Ms. Norak
Tangan Laras meremas erat gelas kaca bersamaan dengan air mata meleleh di pipi, tubuhnya bergetar hebat menyaksikan pemandangan paling menyakitkan tidak jauh dari tempat ia berdiri.
Angga.
Cowok yang beberapa tahun lalu mengucap janji bersama Laras dipertunangan mereka kini tengah mencium bibir seorang cewek asing. Hati Laras terasa sakit sekali, seperti diiris sebilah pisau tajam. Tidak kuat melihat pemandangan itu Laras lantas balik badan dan berlari ke arah pintu keluar. Ini adalah pertama kalinya Laras mengikuti ajakan Manda dan Amel pergi ke club, namun pengalaman pertamanya justru membawanya pada sebuah fakta menyakitkan.

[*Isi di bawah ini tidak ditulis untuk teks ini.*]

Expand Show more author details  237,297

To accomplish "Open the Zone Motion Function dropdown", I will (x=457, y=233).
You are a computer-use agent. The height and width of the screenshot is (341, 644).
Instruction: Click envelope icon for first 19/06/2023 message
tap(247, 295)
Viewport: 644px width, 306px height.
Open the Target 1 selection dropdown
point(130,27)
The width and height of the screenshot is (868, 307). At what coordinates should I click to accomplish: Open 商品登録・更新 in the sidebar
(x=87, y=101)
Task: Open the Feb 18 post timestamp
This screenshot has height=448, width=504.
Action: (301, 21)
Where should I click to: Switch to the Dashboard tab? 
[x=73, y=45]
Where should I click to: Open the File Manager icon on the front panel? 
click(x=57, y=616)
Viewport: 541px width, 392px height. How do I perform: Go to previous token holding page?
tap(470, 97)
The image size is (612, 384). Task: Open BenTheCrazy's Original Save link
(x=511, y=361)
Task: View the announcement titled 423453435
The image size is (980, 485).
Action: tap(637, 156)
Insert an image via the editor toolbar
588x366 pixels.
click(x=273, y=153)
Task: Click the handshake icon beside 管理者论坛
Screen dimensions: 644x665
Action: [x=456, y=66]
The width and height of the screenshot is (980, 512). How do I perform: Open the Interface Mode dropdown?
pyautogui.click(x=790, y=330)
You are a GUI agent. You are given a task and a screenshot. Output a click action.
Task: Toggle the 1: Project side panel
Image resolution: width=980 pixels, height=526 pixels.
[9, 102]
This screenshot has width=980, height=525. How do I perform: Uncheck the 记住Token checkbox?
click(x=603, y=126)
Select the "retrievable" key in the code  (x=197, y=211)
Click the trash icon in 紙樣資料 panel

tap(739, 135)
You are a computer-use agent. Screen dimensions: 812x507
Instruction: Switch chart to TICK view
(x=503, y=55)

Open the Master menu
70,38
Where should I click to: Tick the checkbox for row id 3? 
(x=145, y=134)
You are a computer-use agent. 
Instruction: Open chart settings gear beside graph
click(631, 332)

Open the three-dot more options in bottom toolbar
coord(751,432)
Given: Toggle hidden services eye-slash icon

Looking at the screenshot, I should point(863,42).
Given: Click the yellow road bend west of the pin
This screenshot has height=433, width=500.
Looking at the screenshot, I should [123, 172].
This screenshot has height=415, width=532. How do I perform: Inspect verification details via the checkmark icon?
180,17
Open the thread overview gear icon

Angga, tunangannya, berselingkuh di belakang Laras.
...----------------...
Laras sudah berhenti terisak sejak setengah jam lalu dan ia kini duduk di bangku panjang taman kota. Wajah Laras menunduk menatap sayu sepatu kuning terang yang sebenarnya tidak begitu cocok dengan kaos merahnya. Sepatu kuning yang selalu ingin Manda buang ke tempat sampah.
“Bikin sakit mata tau nggak? Sepatu lu ngegas kayak ibu-ibu kompleks lagi debat ending ikatan cinta!” ketus Manda setiap kali melihat Laras begitu pede mengenakan sepatu kuning itu kemanapun ia pergi. Tapi Laras tidak peduli, sepatu itu adalah sepatu pertama yang ia beli dari tabungan tiga bulan gaji part time di kafe.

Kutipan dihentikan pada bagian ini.